To do: Only the lines from the one holding "Open comment bubble icon" to the end of the data should be echoed, exactly as they appear, minus the pictures.
──────── Given records
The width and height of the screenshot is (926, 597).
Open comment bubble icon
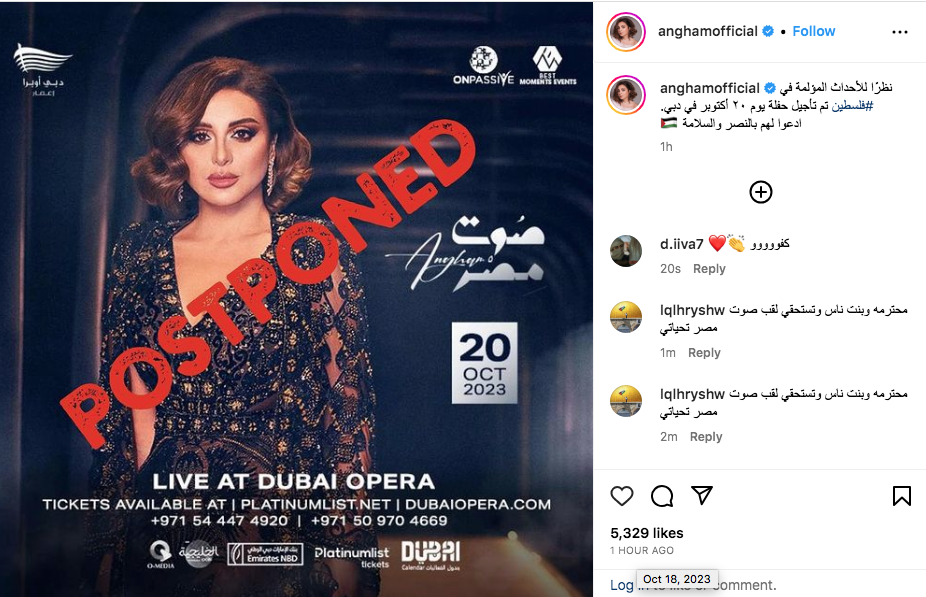(662, 496)
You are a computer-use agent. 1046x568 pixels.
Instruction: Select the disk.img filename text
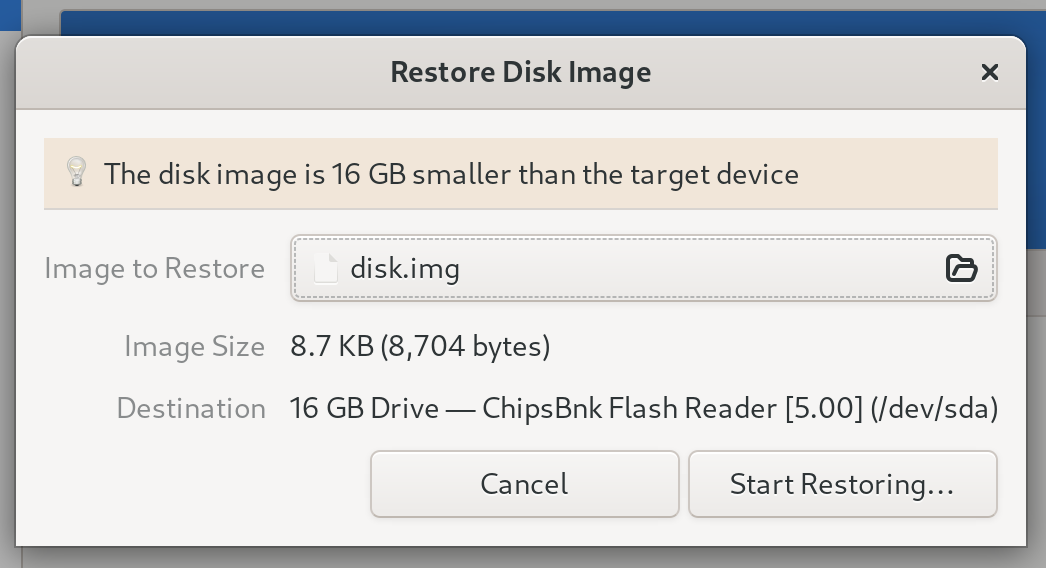[x=404, y=269]
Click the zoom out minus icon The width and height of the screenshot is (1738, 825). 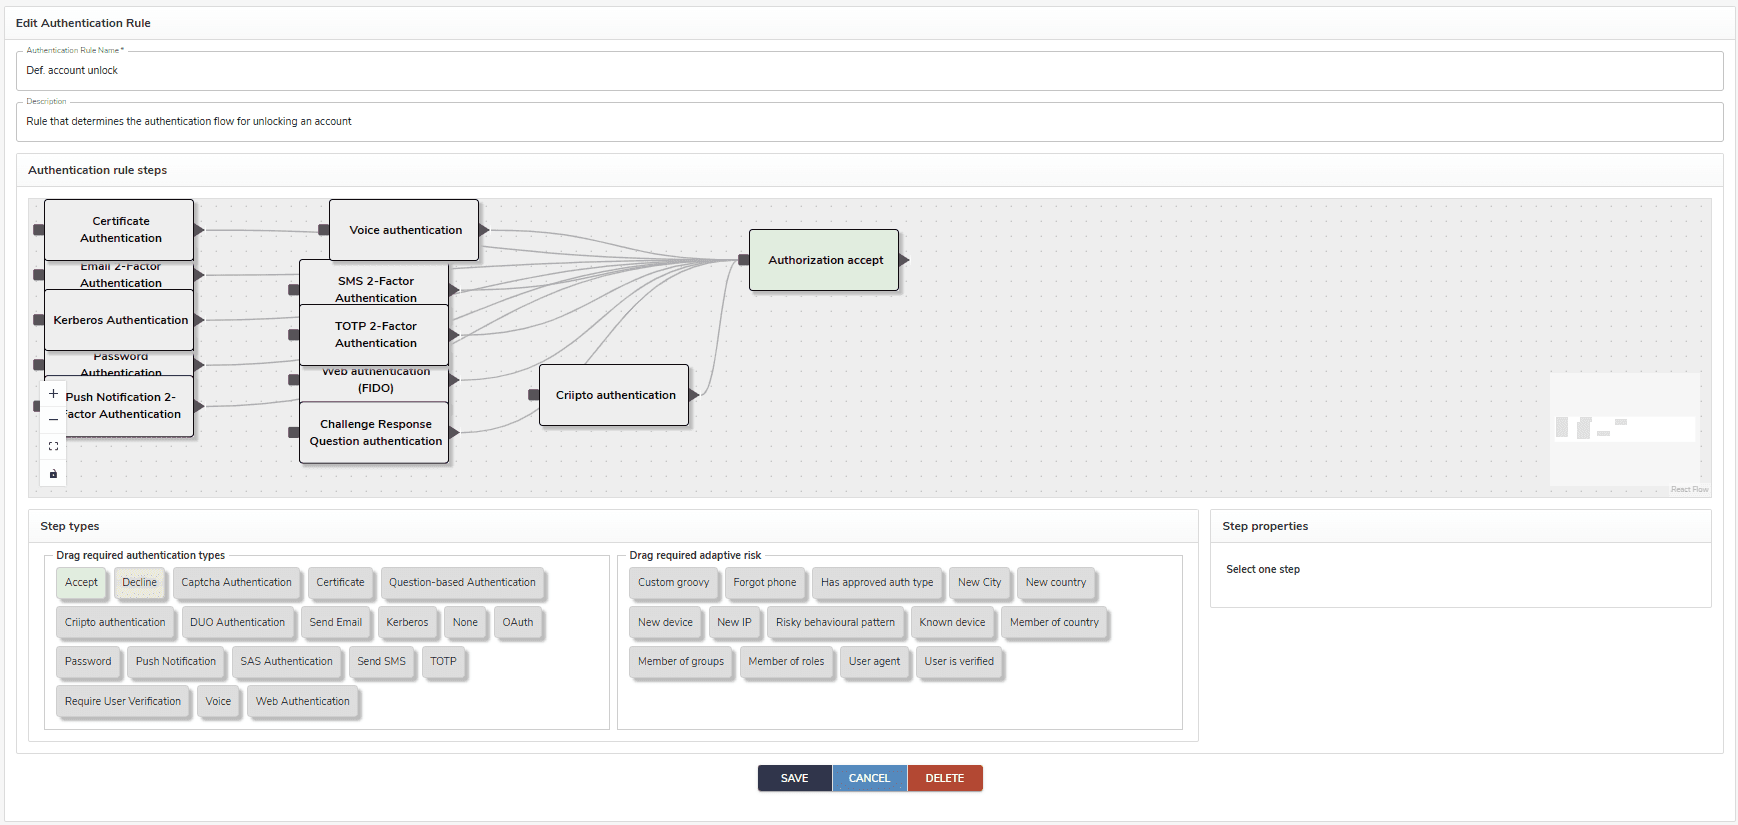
────────────────
Response for this exercise:
Open comment bubble icon
(662, 496)
You are a computer-use agent. 1046x568 pixels.
Instruction: Select the disk.img filename text
[x=404, y=269]
Click the zoom out minus icon The width and height of the screenshot is (1738, 825). 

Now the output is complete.